Update the data below by replacing every occurrence of "At what coordinates should I click to accomplish" with "Which point should I click to complete", leaving everything else unchanged.

Begin Listed records

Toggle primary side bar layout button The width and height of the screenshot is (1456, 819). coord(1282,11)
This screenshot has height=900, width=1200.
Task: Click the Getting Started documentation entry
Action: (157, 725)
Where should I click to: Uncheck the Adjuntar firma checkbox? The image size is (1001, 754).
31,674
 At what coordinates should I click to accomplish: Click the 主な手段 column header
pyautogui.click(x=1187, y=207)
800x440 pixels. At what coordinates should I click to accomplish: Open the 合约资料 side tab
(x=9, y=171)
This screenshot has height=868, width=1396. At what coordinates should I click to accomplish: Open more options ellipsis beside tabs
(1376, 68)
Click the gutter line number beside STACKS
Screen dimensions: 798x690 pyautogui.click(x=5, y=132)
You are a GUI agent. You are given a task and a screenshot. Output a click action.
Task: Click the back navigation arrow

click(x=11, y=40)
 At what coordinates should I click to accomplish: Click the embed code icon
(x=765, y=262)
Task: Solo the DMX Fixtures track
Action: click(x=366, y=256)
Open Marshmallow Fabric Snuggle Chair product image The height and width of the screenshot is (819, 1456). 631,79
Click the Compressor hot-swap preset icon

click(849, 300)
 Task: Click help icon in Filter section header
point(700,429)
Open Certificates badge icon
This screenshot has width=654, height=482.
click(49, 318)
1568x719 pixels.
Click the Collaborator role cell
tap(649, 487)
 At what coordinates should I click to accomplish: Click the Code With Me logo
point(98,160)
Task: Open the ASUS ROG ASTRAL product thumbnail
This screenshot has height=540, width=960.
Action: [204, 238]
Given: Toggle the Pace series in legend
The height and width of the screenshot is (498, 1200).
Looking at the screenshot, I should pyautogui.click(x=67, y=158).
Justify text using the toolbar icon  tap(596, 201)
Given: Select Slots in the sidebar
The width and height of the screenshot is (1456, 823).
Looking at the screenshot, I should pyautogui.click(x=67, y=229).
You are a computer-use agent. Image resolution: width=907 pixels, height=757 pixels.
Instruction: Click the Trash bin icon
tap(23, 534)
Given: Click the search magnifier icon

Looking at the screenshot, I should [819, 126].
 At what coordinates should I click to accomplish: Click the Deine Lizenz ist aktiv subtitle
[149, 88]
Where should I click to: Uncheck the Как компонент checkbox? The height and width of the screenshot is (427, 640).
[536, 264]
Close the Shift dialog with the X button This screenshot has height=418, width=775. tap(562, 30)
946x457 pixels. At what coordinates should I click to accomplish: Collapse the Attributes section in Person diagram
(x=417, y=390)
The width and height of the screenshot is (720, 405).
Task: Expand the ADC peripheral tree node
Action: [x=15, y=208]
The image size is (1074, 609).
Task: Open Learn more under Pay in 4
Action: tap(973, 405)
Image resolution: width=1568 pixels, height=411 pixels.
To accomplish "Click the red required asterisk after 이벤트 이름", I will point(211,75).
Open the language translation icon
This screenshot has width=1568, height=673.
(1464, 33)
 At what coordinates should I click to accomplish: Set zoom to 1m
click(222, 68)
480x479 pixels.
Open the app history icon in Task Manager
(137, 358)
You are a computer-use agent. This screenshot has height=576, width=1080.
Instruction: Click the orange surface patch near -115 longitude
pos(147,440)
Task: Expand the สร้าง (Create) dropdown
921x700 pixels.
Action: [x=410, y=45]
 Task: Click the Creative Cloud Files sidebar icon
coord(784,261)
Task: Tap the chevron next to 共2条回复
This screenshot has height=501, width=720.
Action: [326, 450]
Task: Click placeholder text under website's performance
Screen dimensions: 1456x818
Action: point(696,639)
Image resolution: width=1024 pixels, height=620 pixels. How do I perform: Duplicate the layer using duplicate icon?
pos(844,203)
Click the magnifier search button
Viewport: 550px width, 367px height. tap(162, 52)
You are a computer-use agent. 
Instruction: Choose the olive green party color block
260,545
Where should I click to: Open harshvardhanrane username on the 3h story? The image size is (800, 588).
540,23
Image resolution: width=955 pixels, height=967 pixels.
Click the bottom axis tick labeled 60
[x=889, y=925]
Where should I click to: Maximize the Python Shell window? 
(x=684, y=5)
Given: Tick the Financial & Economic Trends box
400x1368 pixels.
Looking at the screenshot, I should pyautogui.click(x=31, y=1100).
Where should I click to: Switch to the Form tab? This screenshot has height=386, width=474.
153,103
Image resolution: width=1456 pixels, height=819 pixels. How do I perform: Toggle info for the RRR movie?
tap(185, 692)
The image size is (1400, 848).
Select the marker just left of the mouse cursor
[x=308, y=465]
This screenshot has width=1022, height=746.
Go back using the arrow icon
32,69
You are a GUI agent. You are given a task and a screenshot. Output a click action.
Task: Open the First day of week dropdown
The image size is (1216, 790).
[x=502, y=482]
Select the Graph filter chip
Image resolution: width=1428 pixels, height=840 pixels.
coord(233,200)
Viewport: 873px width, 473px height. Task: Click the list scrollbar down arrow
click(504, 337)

End Listed records

In response:
Toggle primary side bar layout button The width and height of the screenshot is (1456, 819). coord(1282,11)
This screenshot has height=900, width=1200.
Task: Click the Getting Started documentation entry
Action: (157, 725)
Where should I click to: Uncheck the Adjuntar firma checkbox? The image size is (1001, 754).
31,674
 Which point should I click to complete: Click the 主な手段 column header
pyautogui.click(x=1187, y=207)
800x440 pixels. Which point should I click to complete: Open the 合约资料 side tab
(x=9, y=171)
This screenshot has height=868, width=1396. Which point should I click to complete: Open more options ellipsis beside tabs
(1376, 68)
Click the gutter line number beside STACKS
Screen dimensions: 798x690 pyautogui.click(x=5, y=132)
You are a GUI agent. You are given a task and a screenshot. Output a click action.
Task: Click the back navigation arrow

click(x=11, y=40)
 Which point should I click to complete: Click the embed code icon
(x=765, y=262)
Task: Solo the DMX Fixtures track
Action: click(x=366, y=256)
Open Marshmallow Fabric Snuggle Chair product image The height and width of the screenshot is (819, 1456). 631,79
Click the Compressor hot-swap preset icon

click(849, 300)
 Task: Click help icon in Filter section header
point(700,429)
Open Certificates badge icon
This screenshot has width=654, height=482.
click(49, 318)
1568x719 pixels.
Click the Collaborator role cell
tap(649, 487)
 Which point should I click to complete: Click the Code With Me logo
point(98,160)
Task: Open the ASUS ROG ASTRAL product thumbnail
This screenshot has height=540, width=960.
Action: [204, 238]
Given: Toggle the Pace series in legend
The height and width of the screenshot is (498, 1200).
Looking at the screenshot, I should pyautogui.click(x=67, y=158).
Justify text using the toolbar icon  tap(596, 201)
Given: Select Slots in the sidebar
The width and height of the screenshot is (1456, 823).
Looking at the screenshot, I should pyautogui.click(x=67, y=229).
You are a computer-use agent. Image resolution: width=907 pixels, height=757 pixels.
Instruction: Click the Trash bin icon
tap(23, 534)
Given: Click the search magnifier icon

Looking at the screenshot, I should [819, 126].
 Which point should I click to complete: Click the Deine Lizenz ist aktiv subtitle
[149, 88]
Where should I click to: Uncheck the Как компонент checkbox? The height and width of the screenshot is (427, 640).
[536, 264]
Close the Shift dialog with the X button This screenshot has height=418, width=775. tap(562, 30)
946x457 pixels. Which point should I click to complete: Collapse the Attributes section in Person diagram
(x=417, y=390)
The width and height of the screenshot is (720, 405).
Task: Expand the ADC peripheral tree node
Action: [x=15, y=208]
The image size is (1074, 609).
Task: Open Learn more under Pay in 4
Action: tap(973, 405)
Image resolution: width=1568 pixels, height=411 pixels.
To accomplish "Click the red required asterisk after 이벤트 이름", I will point(211,75).
Open the language translation icon
This screenshot has width=1568, height=673.
(1464, 33)
 Which point should I click to complete: Set zoom to 1m
click(222, 68)
480x479 pixels.
Open the app history icon in Task Manager
(137, 358)
You are a computer-use agent. This screenshot has height=576, width=1080.
Instruction: Click the orange surface patch near -115 longitude
pos(147,440)
Task: Expand the สร้าง (Create) dropdown
921x700 pixels.
Action: [x=410, y=45]
 Task: Click the Creative Cloud Files sidebar icon
coord(784,261)
Task: Tap the chevron next to 共2条回复
This screenshot has height=501, width=720.
Action: [326, 450]
Task: Click placeholder text under website's performance
Screen dimensions: 1456x818
Action: point(696,639)
Image resolution: width=1024 pixels, height=620 pixels. How do I perform: Duplicate the layer using duplicate icon?
pos(844,203)
Click the magnifier search button
Viewport: 550px width, 367px height. tap(162, 52)
You are a computer-use agent. 
Instruction: Choose the olive green party color block
260,545
Where should I click to: Open harshvardhanrane username on the 3h story? The image size is (800, 588).
540,23
Image resolution: width=955 pixels, height=967 pixels.
Click the bottom axis tick labeled 60
[x=889, y=925]
Where should I click to: Maximize the Python Shell window? 
(x=684, y=5)
Given: Tick the Financial & Economic Trends box
400x1368 pixels.
Looking at the screenshot, I should pyautogui.click(x=31, y=1100).
Where should I click to: Switch to the Form tab? This screenshot has height=386, width=474.
153,103
Image resolution: width=1456 pixels, height=819 pixels. How do I perform: Toggle info for the RRR movie?
tap(185, 692)
The image size is (1400, 848).
Select the marker just left of the mouse cursor
[x=308, y=465]
This screenshot has width=1022, height=746.
Go back using the arrow icon
32,69
You are a GUI agent. You are given a task and a screenshot. Output a click action.
Task: Open the First day of week dropdown
The image size is (1216, 790).
[x=502, y=482]
Select the Graph filter chip
Image resolution: width=1428 pixels, height=840 pixels.
coord(233,200)
Viewport: 873px width, 473px height. Task: Click the list scrollbar down arrow
click(504, 337)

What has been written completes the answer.